Data brokers already sell, license, and share location information to people who visit abortion providers to anyone with a credit card. Prosecutors in states where abortion is now illegal will soon be able to obtain orders for location information about anyone who has visited an abortion provider. Private actors will also be incentivized by government bounty laws to hunt down women who have obtained or sought abortions by accessing location information through shady data brokers.

iOS and Android ‘fueling the unregulated data broker market’

The letter was sent to Federal Trade Commission Chair Lena Khan by Senators Ron Wyden (D-Oklahoma), Elizabeth Warren (D), Corey Booker (DN.J.), and Sarah Jacobs (D-CA). The senators wrote that Apple and Google “knowingly facilitated these harmful practices by creating ad-specific tracking identifiers in their mobile operating systems.”

“Apple and Google have designed their mobile operating systems, iOS and Android, to include unique tracking identifiers that they have specifically marketed for advertising purposes,” the letter reads. “These identifiers have fueled the unregulated data broker market by creating a single piece of information associated with a device that data brokers and their customers can use to link with other data about consumers. This data is purchased or obtained from app developers and online advertisers, and can include consumer movements and activity Browse the web.”

While Apple has stopped enabling tracking identifiers by default, the senators wrote that both companies were hurting consumers:

Both Apple and Google now allow consumers to opt out of this tracking. Until recently, however, Apple enabled this tracking ID by default and required consumers to search confusing phone settings to turn it off. Google still enables this tracking ID by default, and until recently did not provide consumers with opt-outs.
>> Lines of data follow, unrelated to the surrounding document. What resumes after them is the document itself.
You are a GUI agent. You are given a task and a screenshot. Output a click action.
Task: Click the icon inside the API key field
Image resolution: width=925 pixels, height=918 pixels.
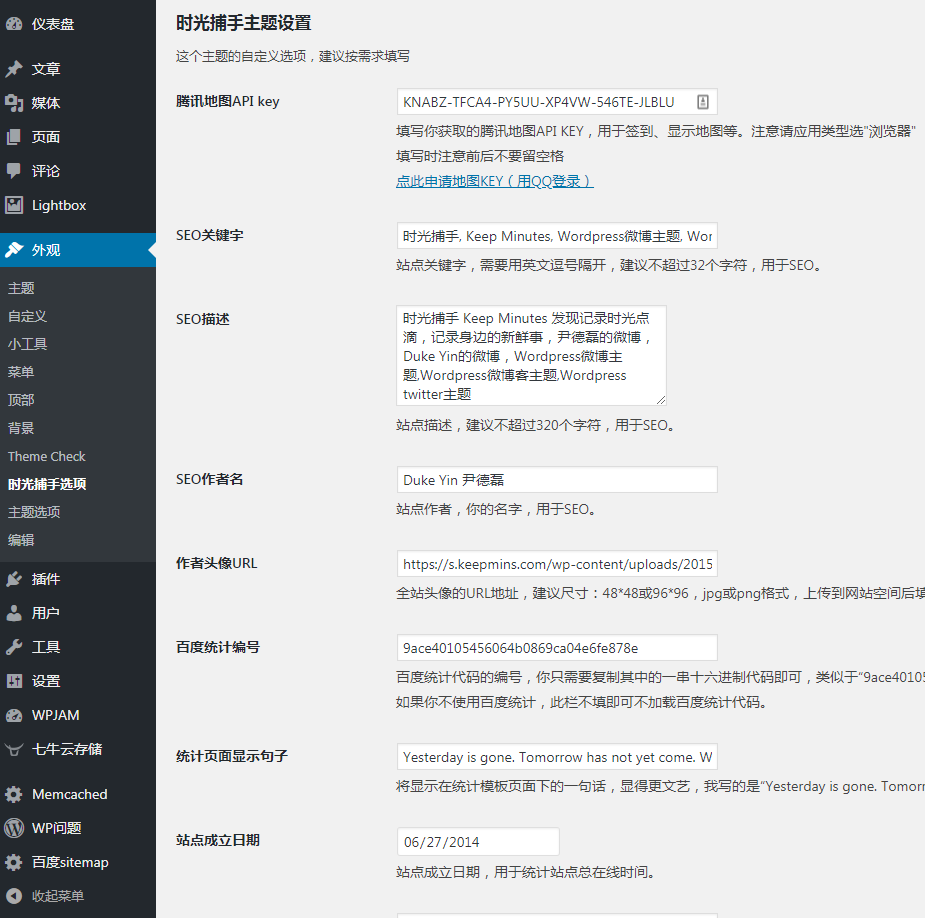tap(702, 102)
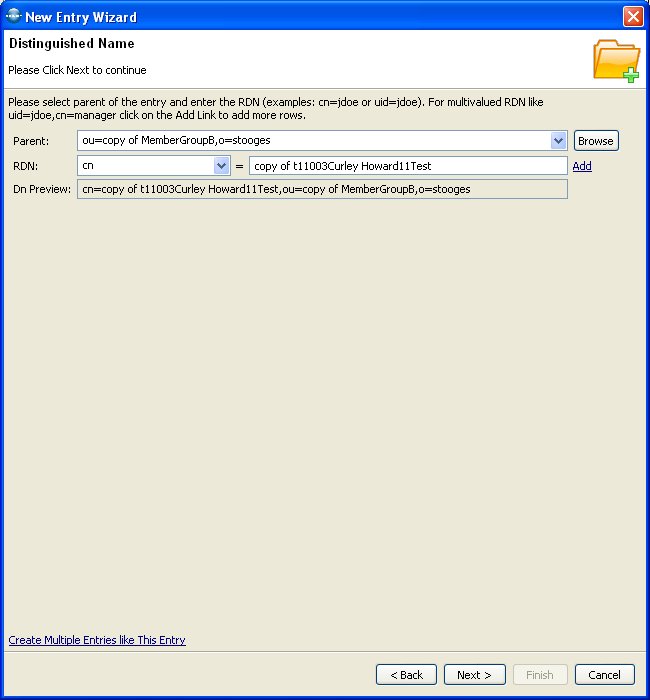Close the New Entry Wizard window
The width and height of the screenshot is (650, 700).
[x=632, y=16]
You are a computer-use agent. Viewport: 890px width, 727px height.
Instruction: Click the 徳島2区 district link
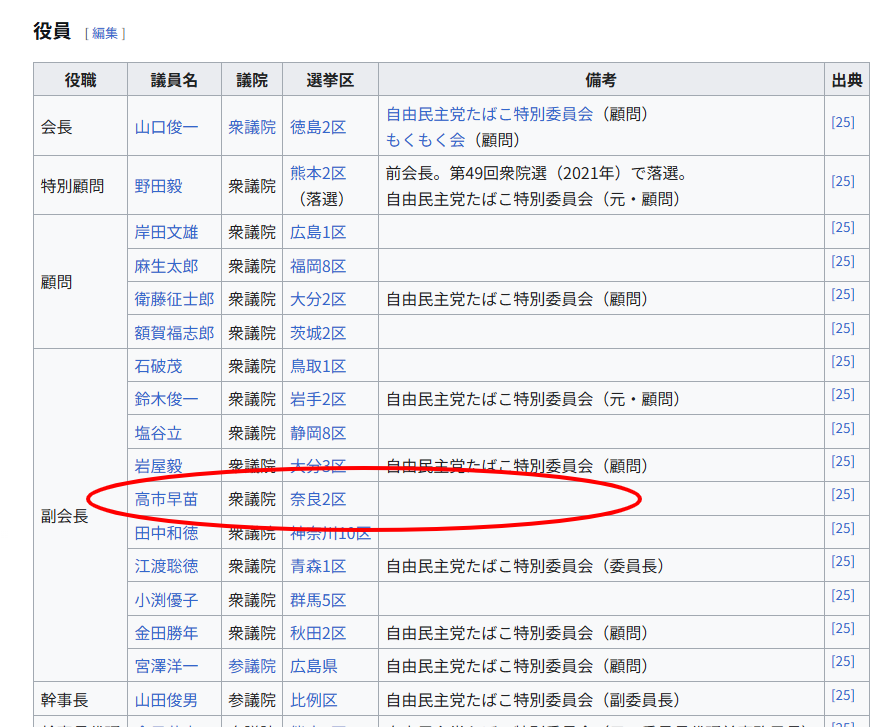317,127
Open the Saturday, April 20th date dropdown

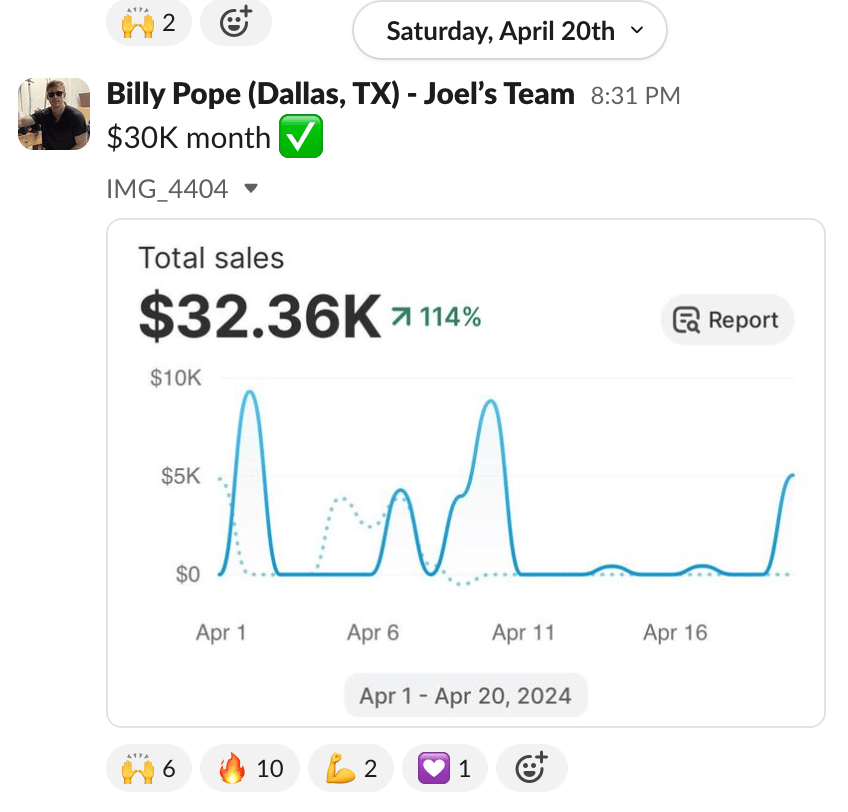tap(509, 31)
By failing to warn consumers of the predictable harm that could result from using their phones with the default settings these companies choose, Apple and Google have enabled governments and private actors to exploit ad tracking systems for their own surveillance and exposed hundreds of millions of Americans to severe harm with privacy.
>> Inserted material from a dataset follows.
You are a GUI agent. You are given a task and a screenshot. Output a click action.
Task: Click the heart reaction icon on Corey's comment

last week, Warren suggested Legislation bans data brokers from selling location and health data to Americans.

‘Anonymous’ identifiers can be associated with people

The letter said the advertising identifiers were “anonymous” but in fact “can be easily associated with individual users”. “This is because some data brokers sell databases that explicitly link these advertising identifiers to consumers’ names, email addresses, and phone numbers. But even without purchasing this additional data, it is often possible to easily identify a specific consumer in a data set that ‘records anonymous location’ from During the search to find out where they sleep at night.
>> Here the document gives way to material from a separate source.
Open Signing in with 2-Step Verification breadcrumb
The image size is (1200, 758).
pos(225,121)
We asked Apple and Google for comment on the message and will update this story if we get any response. Senators’ speech prepared before the official release of the Supreme Court Abortion decision, which was released today after a draft was leaked in early May. In response to today’s court ruling, Electronic Frontier Foundation He said It “emphasizes the importance of fair and meaningful protection of data privacy.”

The EFF said: “Everyone deserves to have strong controls over the collection and use of information they necessarily leave behind in the course of their normal activities, such as using apps, search engine queries, posting on social media, texting friends, etc. ” . “But those who seek, offer or facilitate abortion must now assume that any data they provide online or offline can be sought by law enforcement.”

The EFF urged state and federal lawmakers to “pass meaningful privacy legislation” and said companies should protect privacy “by allowing anonymous access, stopping behavioral tracking, strengthening data deletion policies, encrypting data in transit, and enabling end-to-end message encryption By default., preventing location tracking, and ensuring users receive a notification when their data is being searched.”

Last month, more than 40 Democratic members of Congress called on google To stop collecting and retaining customer location data that prosecutors can use to identify women who get abortions. Lawmakers were also a job On comprehensive data privacy legislation, but no proposal About to be passed.